══ Input for this task ══
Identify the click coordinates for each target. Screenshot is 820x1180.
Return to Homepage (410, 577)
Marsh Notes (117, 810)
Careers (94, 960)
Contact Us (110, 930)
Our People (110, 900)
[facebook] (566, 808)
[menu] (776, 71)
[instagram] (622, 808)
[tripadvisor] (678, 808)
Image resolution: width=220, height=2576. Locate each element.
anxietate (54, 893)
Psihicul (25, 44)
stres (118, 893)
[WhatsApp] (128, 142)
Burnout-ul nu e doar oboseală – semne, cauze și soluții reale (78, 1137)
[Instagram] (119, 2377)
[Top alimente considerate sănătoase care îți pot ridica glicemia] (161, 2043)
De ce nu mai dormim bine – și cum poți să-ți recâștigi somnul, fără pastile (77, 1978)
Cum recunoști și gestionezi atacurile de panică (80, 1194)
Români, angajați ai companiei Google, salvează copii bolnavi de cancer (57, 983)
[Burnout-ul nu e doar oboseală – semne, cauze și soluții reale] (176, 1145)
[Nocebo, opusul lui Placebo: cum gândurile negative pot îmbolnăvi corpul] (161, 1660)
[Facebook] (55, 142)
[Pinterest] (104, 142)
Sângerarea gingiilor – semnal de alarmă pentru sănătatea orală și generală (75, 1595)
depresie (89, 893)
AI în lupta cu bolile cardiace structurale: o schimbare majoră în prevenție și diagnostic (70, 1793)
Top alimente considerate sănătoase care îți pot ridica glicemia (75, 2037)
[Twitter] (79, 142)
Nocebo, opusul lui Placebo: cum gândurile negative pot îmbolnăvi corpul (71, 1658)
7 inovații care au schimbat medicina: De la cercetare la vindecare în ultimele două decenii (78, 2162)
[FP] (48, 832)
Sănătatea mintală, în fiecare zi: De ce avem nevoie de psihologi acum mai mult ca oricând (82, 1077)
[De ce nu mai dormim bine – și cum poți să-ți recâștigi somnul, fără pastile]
═══
* **What you are asked to do**
All that should be written out is the stretch of lines above between the one holding "[instagram] (622, 808)" and the one holding "Români, angajați ai", inclusive, exactly as given.

* **Exercise solution**
[instagram] (622, 808)
[tripadvisor] (678, 808)
Image resolution: width=220, height=2576. Locate each element.
anxietate (54, 893)
Psihicul (25, 44)
stres (118, 893)
[WhatsApp] (128, 142)
Burnout-ul nu e doar oboseală – semne, cauze și soluții reale (78, 1137)
[Instagram] (119, 2377)
[Top alimente considerate sănătoase care îți pot ridica glicemia] (161, 2043)
De ce nu mai dormim bine – și cum poți să-ți recâștigi somnul, fără pastile (77, 1978)
Cum recunoști și gestionezi atacurile de panică (80, 1194)
Români, angajați ai companiei Google, salvează copii bolnavi de cancer (57, 983)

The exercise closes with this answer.